Landlords: greedy, grasping, selfish, evil, unjust, undeserving.
Beneficiaries: downtrodden, saintly, victims.
Tax cuts: bad, unjust, invariably portrayed as ‘funded through cuts to essential public services & benefits’.
Government spending: must continuously increase exponentially to fund ‘critical public services’. Any cuts to government spending ‘remove essential public services’.
Labour always act to set traps for the Right in order to drive their disingenuous narrative. They are constantly on the look-out for new ways to do this. They just can’t make it too overt.
Say Labour were to announce a one-off levy of $10,000 on every landlord in NZ to pay for ‘critically needed infrastructure’. Of course they would not to this - too obvious, too overt, but ‘the trap’ would be essentially the same: if National scrapped it they would be described as ‘looking after their rich mates’.
Say Labour were to announce a one-off grant of $10,000 to every beneficiary to ‘reduce poverty and close the inequality gap’. Of course they would not to this - too obvious, too overt, but ‘the trap’ would be essentially the same: if National scrapped it they would be described as ‘stealing money from the poor to fund tax cuts’.
Rental properties are indeed like any other businesses. It has been the case since time immemorial and rentals provide a critical service to society.
Why should other businesses be as easy to leverage as rental properties? They typically involve more risk and why should lenders assume the risks?
One of the answers to NZ’s pre-occupation is a CGT which politicians avoid like the plague. Not the fault of property investors.
This business of ‘setting traps’ became even more pronounced since rabid marxist spin-doctor Craig Renney became an advisor to Grant Robertson. Renney is now back in the union movement as ‘Chief CTU Economist and Director of Policy’. Who he ‘really works for’ is moot anyway: Labour is simply the parliamentary wing of the Union movement.

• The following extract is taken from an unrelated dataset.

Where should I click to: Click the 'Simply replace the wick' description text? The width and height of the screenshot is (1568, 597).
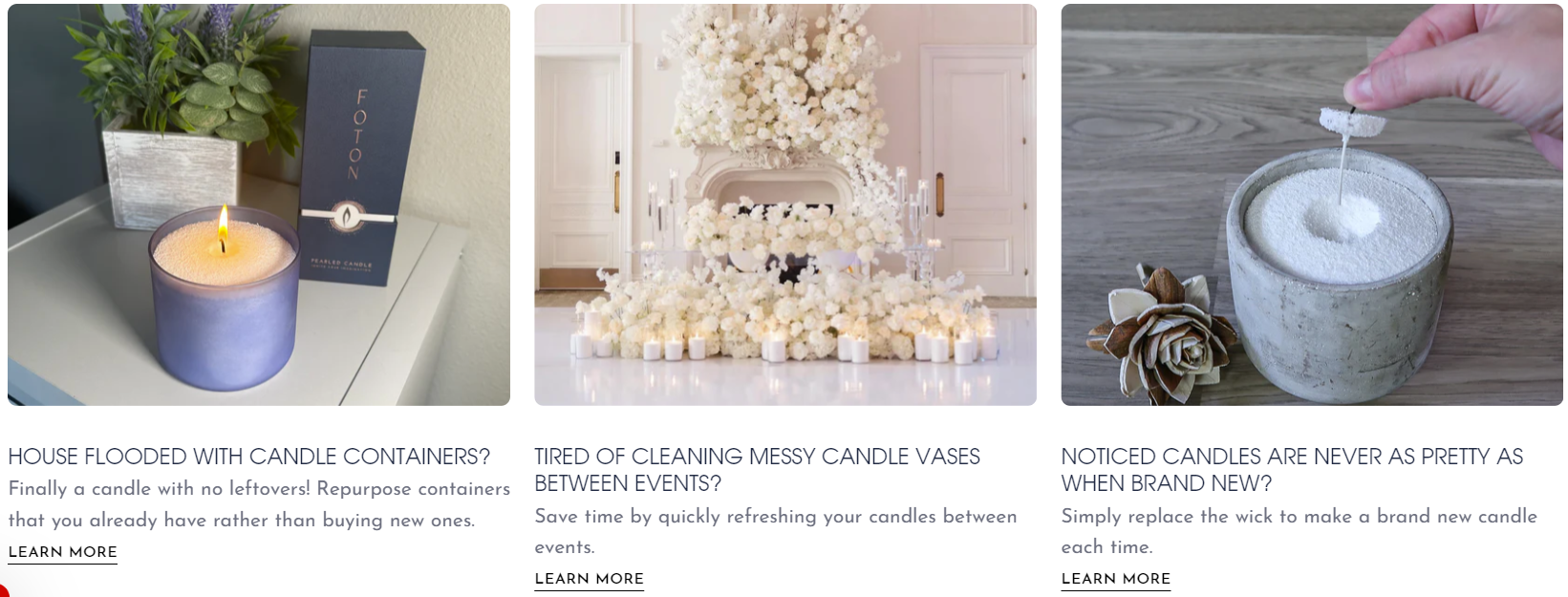click(x=1300, y=531)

Sometimes he’ll pop up on TVNZ as ‘an economist’ casting doubt on Nationals numbers -
https://www.1news.co.nz/2023/08/31/n...rky-economist/
(And in response Nicola Willis said:
"Can I just point out that Craig Renney, who you've just had on; his immediate prior job to the one he has now was advising Grant Robertson," she said. "And the CTU, who he works for, yesterday put up attack ads about the National Party.)
Sometimes he’ll be writing columns in The Post (available on the web at Stuff) such as
‘KiwiRail ferry costs – prioritise New Zealand, or prioritise landlords?’ (Again, witness the disingenuous narrative is ‘cutting essential public services to look after their rich mates’.)
https://www.thepost.co.nz/a/nz-news/...tm_id=mh_stuff
Renney understands propaganda like nobody else. He knows that if you call your policy / legislation ‘Fair Pay Agreements’ then if National removes it it makes it seem that they hate ‘fair pay’. It’s clever because it is so easy to do.
Each business and investment activity has different legislation and rules with which to comply.and they also have different mix of returns and taxes and/or subsidies. So obviously residential investment is treated differently. In NZ investor real estate does not contend with a general CGT or stamp duties that other countries impose. Owning someone else’s home faces a different set of business circumstances, legislation and service requirements to producing ball bearings.
In feudal times life, shelter and business activity may well have been at the whim of Seigneur and Sovereign.